Antihinge Autoantibody Detection

Antihinge autoantibodies against the immunogenic neo-epitopes generated by the proteolytic cleavage of endogenous IgG were assessed in IBD and HC sera by a new ELISA. Streptavidin (Sigma-Aldrich) 10 mg/mL was added to Nunc Clear Maxisorp 96-well plates (Sigma-Aldrich). After overnight incubation at +4°C, plates were blocked for 30 minutes at room temperature in 3% bovine serum albumin (Sigma-Aldrich) in PBS, and then incubated for 1 hour at room temperature with 1 mmol/L biotinylated 14mer peptide analogue of the human IgGi hinge with a C-terminal amino acid corresponding to the MMP3/MMP12 cleavage site (kindly provided by R. J. Brezski). Plates then were incubated for 1 hour at room temperature with serial dilutions of a chimeric rabbit/human anti-human MMP3/MMP12 IgG hinge cleavage site monoclonal antibody, which we used as a standard, or IBD and HC sera, followed by a horseradish perox-idase-conjugated goat anti-human IgG Fc antibody (1:10,000; Jackson ImmunoResearch).

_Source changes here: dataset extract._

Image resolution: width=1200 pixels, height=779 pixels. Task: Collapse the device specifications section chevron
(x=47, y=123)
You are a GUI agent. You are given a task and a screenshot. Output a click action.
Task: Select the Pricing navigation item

After 1 hour and thorough washing, tetramethylbenzidine was added, and after stopping the reaction the optical density was measured on a plate reader. A concentration curve was constructed based on the optical densities recorded for the standard, and the correspondent equation allowed conversion of serum anti-hinge autoantibody optical densities into ng/mL.

Infliximab Adalimumab Etanercept

Supplementary Figure 1. Effect of MMP9 on the integrity of TNF-neutralizing agents. Infliximab, adalimumab, and etanercept (1 mg/mL) were co-incubated at 37°C for 24 hours with 1 mg/mL of activated recombinant human MMP9, and visualized by immunoblotting in reducing conditions using an anti-human IgG Fc primary antibody. Infliximab, adalimumab, and etanercept were not cleaved by MMP9. Blots are representative of 6 separate experiments.

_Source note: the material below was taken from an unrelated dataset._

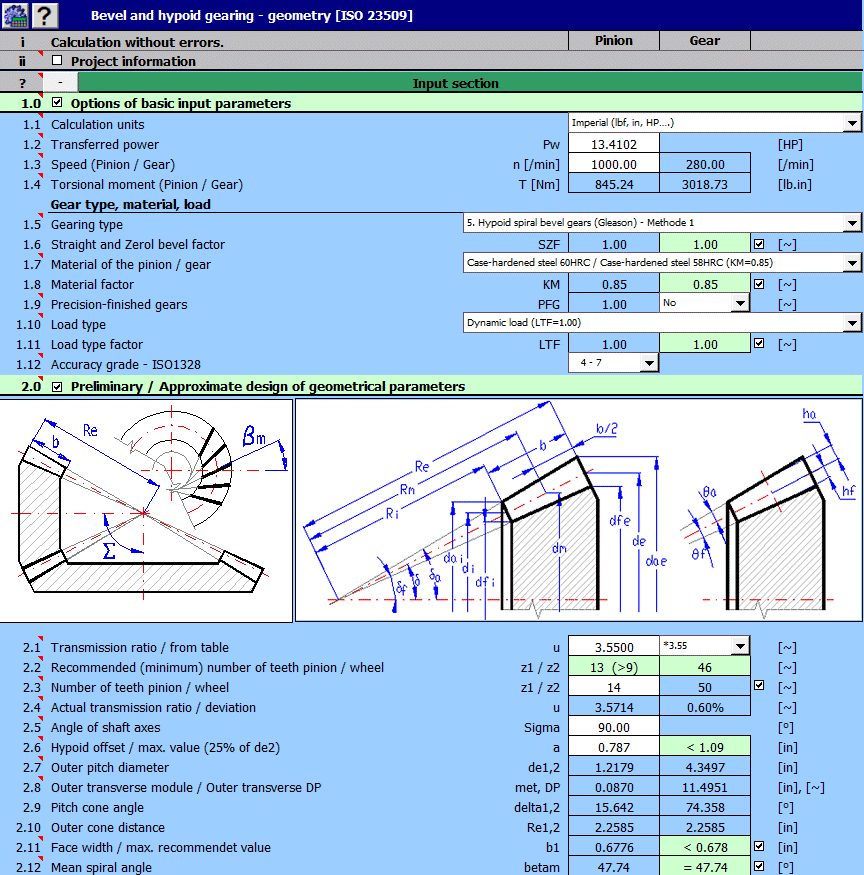Screen dimensions: 864x875
Task: Toggle the SZF bevel factor auto checkbox
Action: [760, 243]
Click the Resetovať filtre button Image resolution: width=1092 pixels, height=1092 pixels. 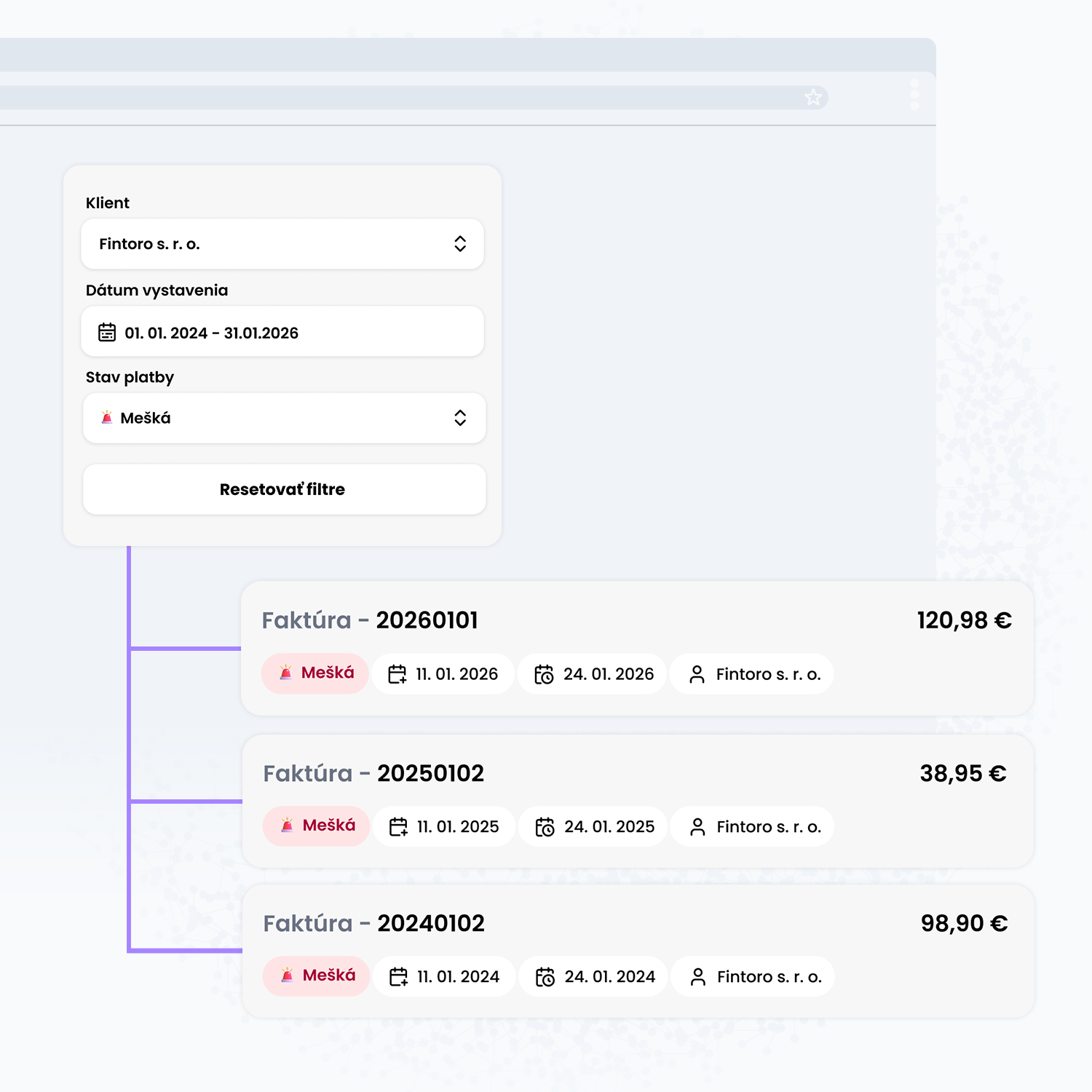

Supplementary Figure 2. (A) Concentration of TNF, expressed as pg/mL, in the homogenates of normal colonic mucosa of 8 HC subjects and from inflamed colonic mucosa of 16 iBd patients (ulcerative colitis [UC], n = 8; Crohn's disease [CD], n = 8). Bars are mean values. *P < .0005 vs HC homogenates. (B) Nuclear factor-kB reporter HeLa cells were cultured for 6 hours in the absence or presence of 10 ng/mL recombinant human TNF, with or without mucosal homogenates from 8 IBD patients, in the absence or presence of 1 mmol/L marimastat or 1 mmol/L UK370106. After culture, HeLa cell lysates were assayed for luciferase activity. Values, expressed as arbitrary units (a.u.), are means ± SD of 8 separate experiments. No significant difference was observed between culture with or without MMP inhibitors. No significant difference was observed between culture with PBS or with IBD homogenates. *P < .0001 vs the corresponding condition without TNF.

Supplementary Figure 3. Levels of MMP3-/MMP12-cleaved endogenous IgG in active IBD patients compared with HC subjects, determined using a range of different serum dilutions. Sera from 62 active IBD patients and from 20 HC subjects were serially diluted from 1:50 down to 1:12,150 and added to the plate. Levels of clipped endogenous IgG are expressed as optical density (OD). Horizontal bars indicate the mean OD.